» Source document
....................

Discussion of what Kai had found continued after the family returned home. Books were hauled out. Pictures were looked at. Possibilities were considered. They were fairly certain they had an entire mandible, lower jaw.

“Granny J was so excited she couldn’t sleep,” said Kai.

Wanting additional input, they turned to Soldotna geologist Dick Reger and Tom Cooper, owner of Alaska Horn and Antler in Sterling, who also were very excited to see what Kai had found. Gradually the idea that it was from a tapir began to take shape.

“Or a whole new animal,” said Kai, demonstrating a scientific mind open to new possibilities.

“Kai knew immediately from us that it was not his to keep and had such scientific value that it had to go to a museum repository where it could be cleaned and studied,” said Janet Klein.

Reger and Cooper also agreed that, whatever it was, it had potential scientific value and needed to go to a research facility.

In May, the Reising-Klein family had traveled to the University of Alaska Museum of the North in Fairbanks to see an exhibit on polar dinosaurs. While there, they met with paleontologist Patrick Druckenmiller, PhD, the museum’s earth sciences curator, with whom Janet Klein had worked in the past. The meeting proved fortuitous.

“I emailed him and said ‘Remember that five-and-a-half year old you met in May? Well…,’” said Deb Klein, informing Druckenmiller of the item and the young scientist who found it. A month later, the family met with Druckenmiller in Sutton and handed over Kai’s find.

“This is exciting for a couple of reasons,” said Druckenmiller. “Two words that don’t go together are ‘Alaska’ and ‘tapir.’ The fact that (Kai) was able to find the first remains of this group in the state is really cool.”

The tapir’s appearance is a strange combination of hippo, pig and anteater, but its closest relatives are rhinoceros and horse. According to tapirs.org, tapirs have been around since the Eocene, 34-56 million years ago, successfully escaping several waves of extinction of other animals. The four living species are found in the forests of Central and South America and Southeast Asia.

“From the last ice age we have gobs and gobs and gobs of fossils of mammals — mammoths, mastodons, horses. But this fossil is around 10 million years old,” said Druckenmiller. “The bottom line is that this is a very rare find. It’s a group of animals we suspected, but didn’t really know for sure, lived in Alaska. Now we can say they did.”

....................

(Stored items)
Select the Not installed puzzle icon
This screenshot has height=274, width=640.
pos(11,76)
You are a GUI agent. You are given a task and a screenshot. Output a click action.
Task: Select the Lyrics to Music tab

....................

» Task 1
In the article about Kai's fossil, how old does Druckenmiller say the fossil is?
» Task 2
Resume the article about Kai's tapir fossil, starting after its final sentence.

» Response 1
Around 10 million years old.

» Response 2
The family was discreet about sharing their news.

“We want to be as vague as possible because this fossil was found on state-owned land,” said Druckenmiller, referring to laws that protect discoveries on state and federal land. (See sidebar)

Having news of this magnitude is hard to keep quiet, however. Rumors of a new discovery filtered through the Anchorage, Seward and Homer grapevine. Janet Klein received calls asking if she’d heard about a major find. One caller reported a rhinoceros fossil had been found.

When Cooper examined the piece, he pointed to a fresh break, indicating another piece of the animal’s bone structure might be in the same area, another reason for guarding the location.

“If additional remains are discovered in situ (in place), then an excavation may occur, so we don’t want the site to be compromised in the meantime,” said Janet Klein.

For now, Druckenmiller is cleaning the fossil, with a close eye on the details of its teeth.

“It’s those teeth that tell me it’s some sort of extinct tapir, but I haven’t studied them enough yet to know if it’s a known species from somewhere else or if it’s potentially something new,” said Druckenmiller. “I honestly don’t know where the closest (tapir) fossil is in North America, but suffice it to say I’ll probably have to go thousands of miles to find one. I would not at all be surprised if this was something new.”

Kai urged anyone making a similar find contact Druckenmiller. He also had advice for other families enjoying time on peninsula beaches.

“Look for something that looks like wood, but kind of different,” Kai said.